Collected data:
'''
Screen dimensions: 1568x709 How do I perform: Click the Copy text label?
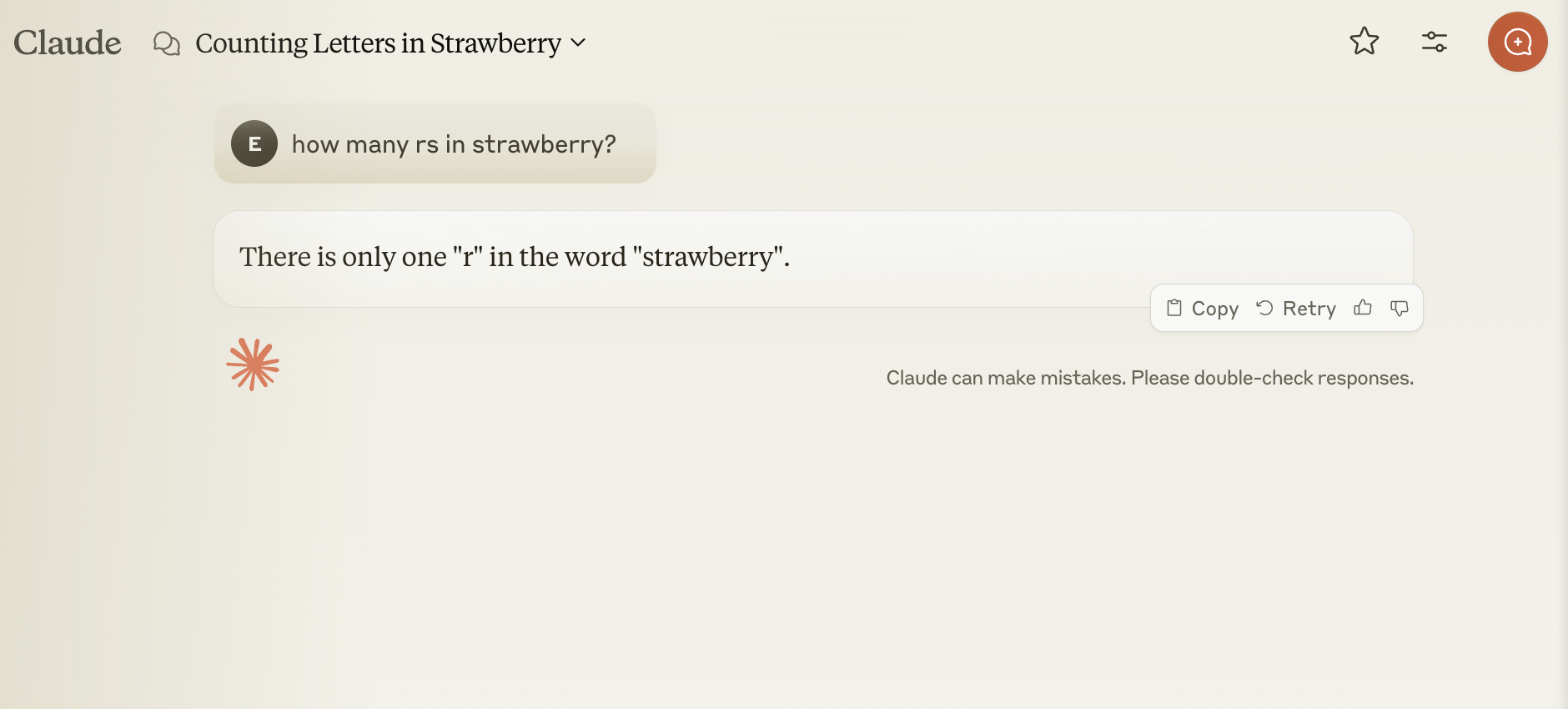(1214, 309)
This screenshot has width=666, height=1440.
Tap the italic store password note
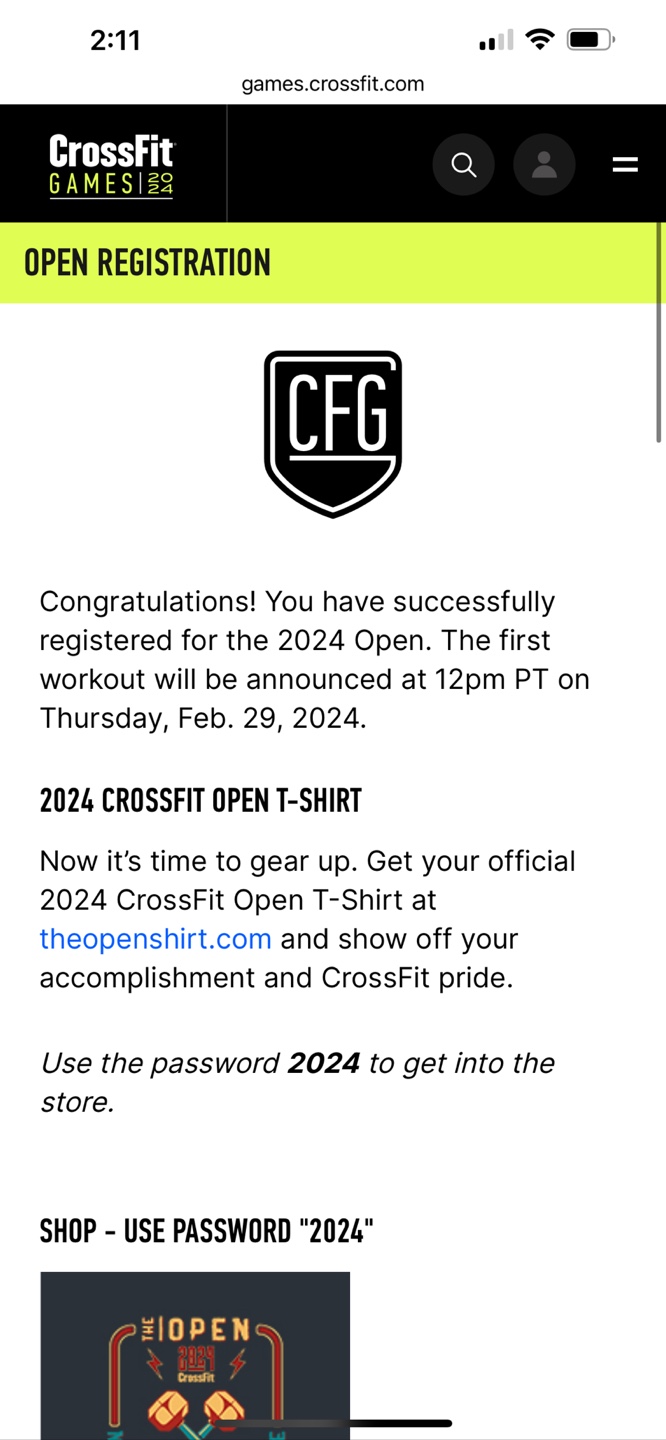(x=297, y=1082)
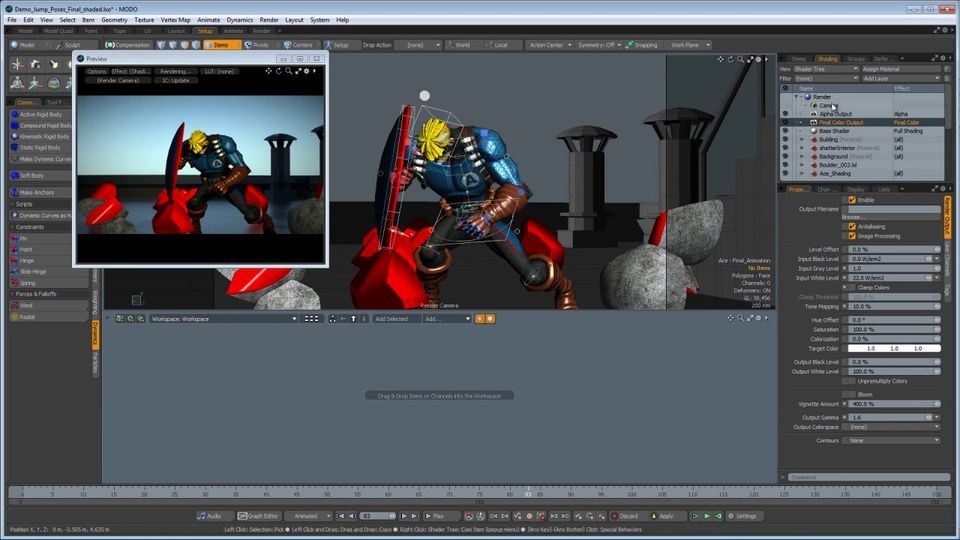Click the magnifier icon in Preview window
This screenshot has width=960, height=540.
pos(289,71)
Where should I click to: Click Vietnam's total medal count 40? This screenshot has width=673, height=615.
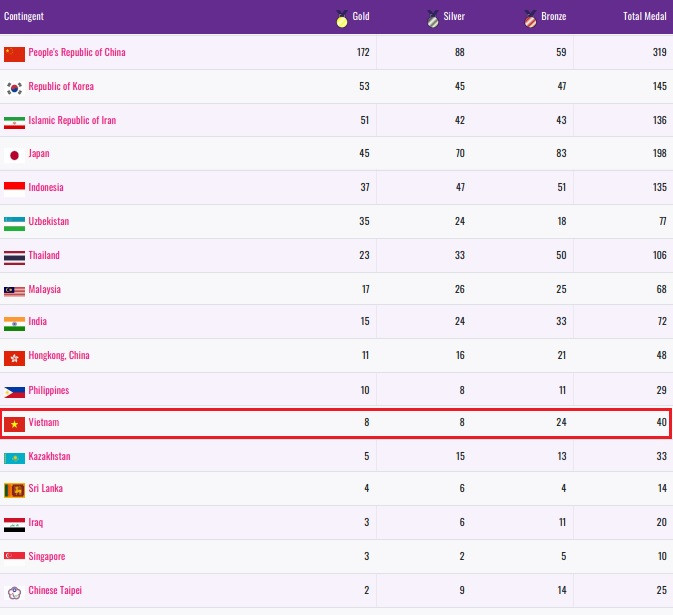point(661,423)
'''
→ **Prompt**
If pictures appear in the data, omit them and copy all other parts exactly.

→ **Task result**
Screen dimensions: 1568x709 How do I perform: Click the Copy text label?
(1214, 309)
This screenshot has width=666, height=1440.
Tap the italic store password note
(x=297, y=1082)
Click the magnifier icon in Preview window
This screenshot has width=960, height=540.
pos(289,71)
Where should I click to: Click Vietnam's total medal count 40? This screenshot has width=673, height=615.
point(661,423)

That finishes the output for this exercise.